I want to bet on the side where "only a human can do it" disappears

I'll be honest: as a specialist, this is a little frightening to say out loud. Because what I'm describing is wishing for a future in which the skill I spent more than twenty years building is no longer needed.

And yet, that is the future I've come to want to bet on.

First-line incident triage. Checking whether a vulnerability actually applies to your environment. Drafting ISMS documents. Much of the work people are killing themselves over today is, by rights, work humans shouldn't have to do. While many specialists draw a line and insist their own domain is the one AI can't touch, I want to do the opposite—to erase that line myself.

Because, honestly, that is what's best for the people on the ground. The endless alert handling, the never-ending document upkeep—if a human doesn't have to carry it, all the better.

And over the past year, this stopped being a fantasy. AI agents have begun to genuinely reach the technical work that was supposed to be the exclusive domain of experts. The recent news that Anthropic's Mythos found more than 10,000 vulnerabilities—with accuracy beyond human specialists—was one milestone in that current. The technology is already that far along.

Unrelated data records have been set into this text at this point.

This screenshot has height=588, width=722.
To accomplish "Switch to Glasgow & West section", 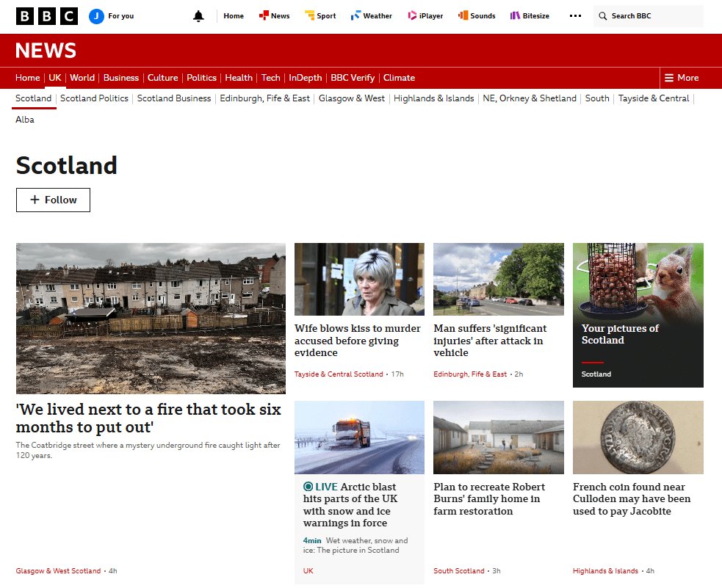I will (351, 98).
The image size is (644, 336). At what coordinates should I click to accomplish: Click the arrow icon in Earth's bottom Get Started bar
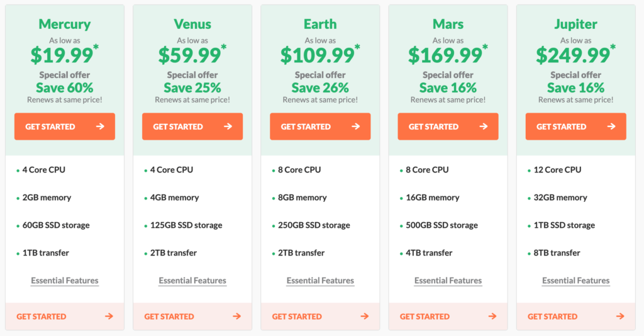click(364, 316)
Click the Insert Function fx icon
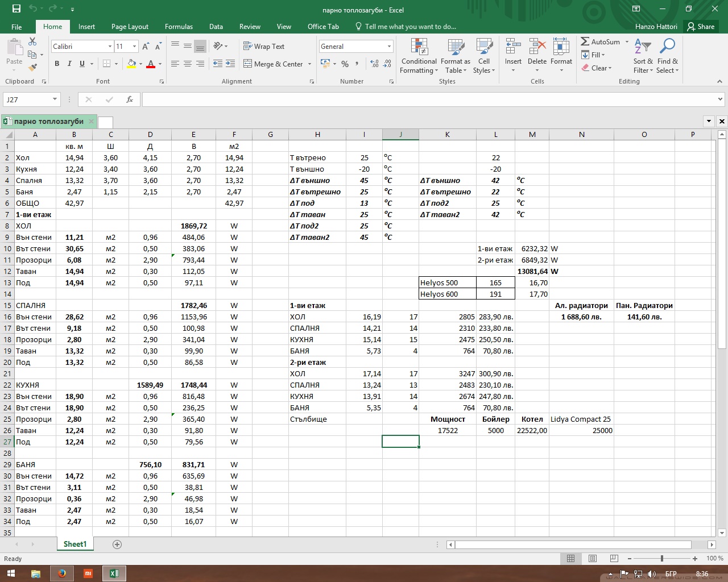Viewport: 728px width, 582px height. [x=130, y=99]
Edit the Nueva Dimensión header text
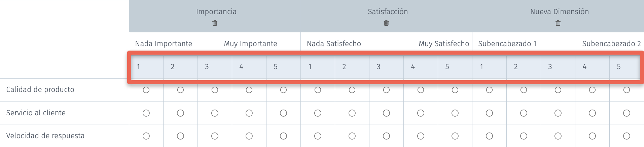This screenshot has width=644, height=147. click(x=560, y=12)
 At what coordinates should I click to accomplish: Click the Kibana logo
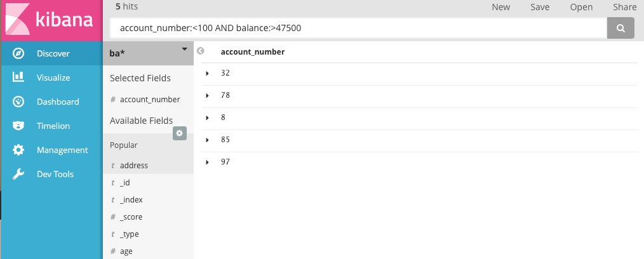click(x=51, y=20)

Meanwhile, the era of "building a big product as a company" is over

I've also looked at security as a business. Which is why I can see the other reality, too.

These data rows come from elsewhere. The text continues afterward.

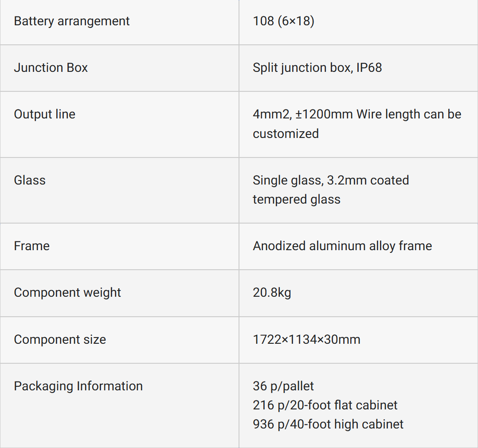Select the 108 (6×18) value text
478x448 pixels.
(x=283, y=21)
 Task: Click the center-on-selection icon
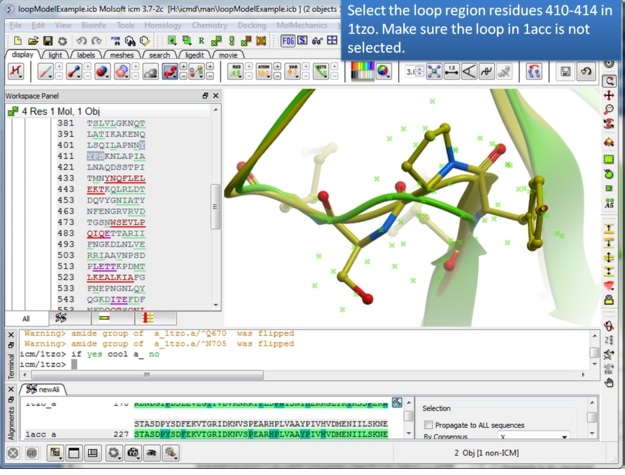[434, 72]

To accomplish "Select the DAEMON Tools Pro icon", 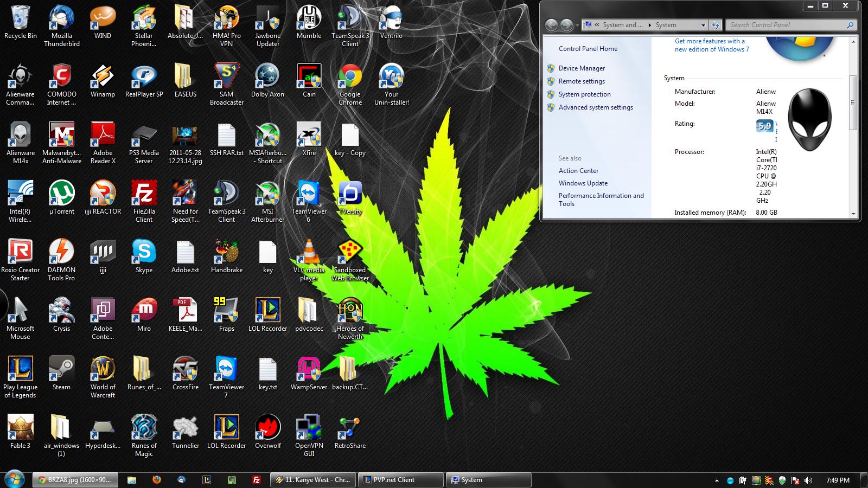I will click(61, 253).
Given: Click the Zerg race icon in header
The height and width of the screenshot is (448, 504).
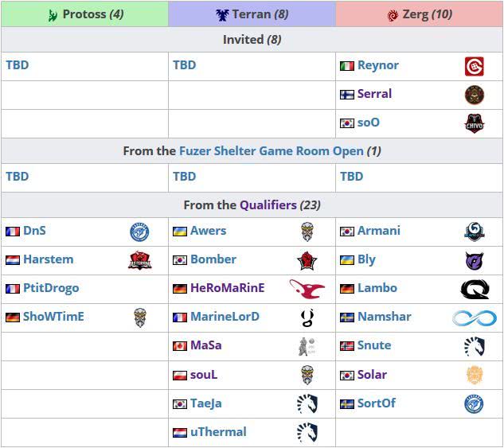Looking at the screenshot, I should (392, 14).
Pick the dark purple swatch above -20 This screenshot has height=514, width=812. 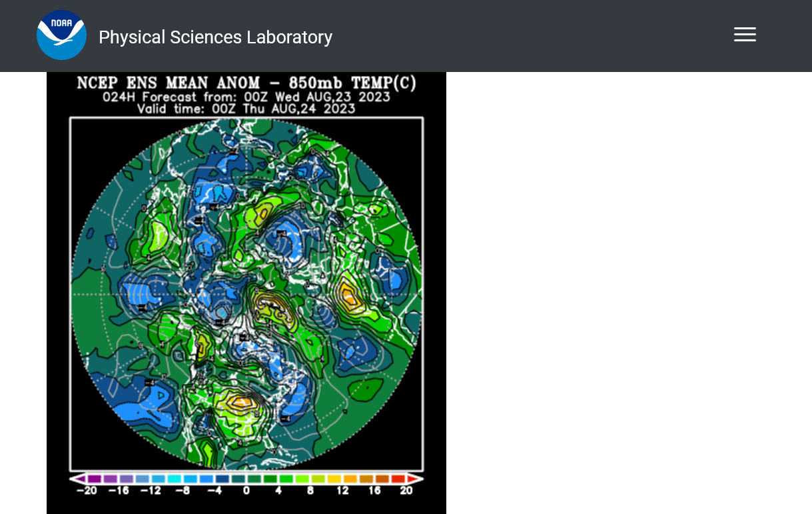95,479
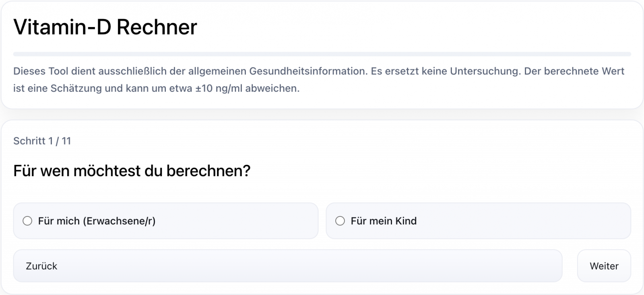This screenshot has height=295, width=644.
Task: Click the "Schritt 1 / 11" step indicator
Action: 42,141
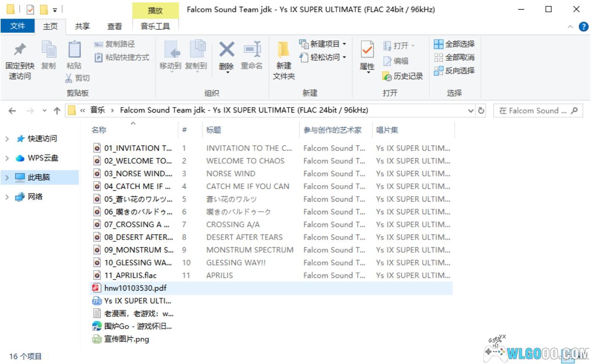591x364 pixels.
Task: Click the Cut scissors icon
Action: tap(69, 78)
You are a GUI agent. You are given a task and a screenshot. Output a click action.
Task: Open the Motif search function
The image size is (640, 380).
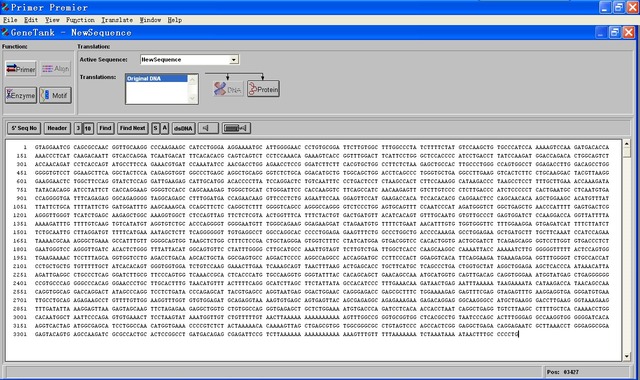pyautogui.click(x=56, y=95)
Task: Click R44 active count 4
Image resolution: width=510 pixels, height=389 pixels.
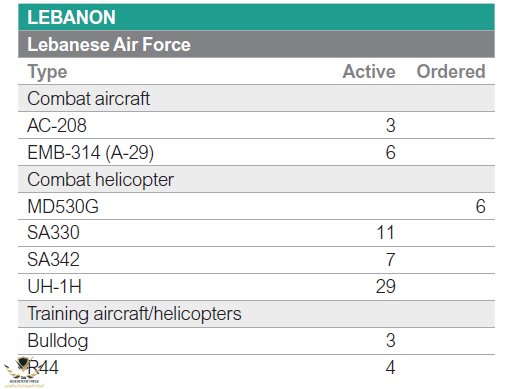Action: 390,368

AI is relentlessly eating away at the livelihood of existing security solutions. What you sold yesterday with people and specialized tooling starts being replaced by a general-purpose AI today. At that speed, the very idea of a company settling in to develop a large product over years no longer holds. In a world repainted every few months, multi-year development isn't even a bet—it's a non-starter.

The longer you've been in this industry, the heavier this change lands. It means the old winning formula—holding a team and an organization, stacking up a complex product over time—no longer works at all.

So: small, alone, all-in on AI

What, then? The path I chose was not to build a big product as a company.

I chose the exact opposite. Small, alone, a micro-SaaS with everything riding on AI.

Because there's no team to carry, those costs don't get baked into the price. Because I'm not selling complexity, you don't need a specialist to use it. And above all, instead of waiting for someone else to build "a future where the manual work disappears," I get to build it with my own hands—the hands that watched that work up close for more than twenty years.

I set down the title, the organization, and the old winning formula, all of it, for now. What I kept was the memory of what was genuinely hard on the ground, and the conviction that AI should be able to take it on.

This series is the record of that experiment

Whether it works, honestly, I still don't know. Betting that my own expertise will become unnecessary—win, and the front lines get lighter; lose, and I've only proven my own misjudgment. It may turn out to be shadowboxing.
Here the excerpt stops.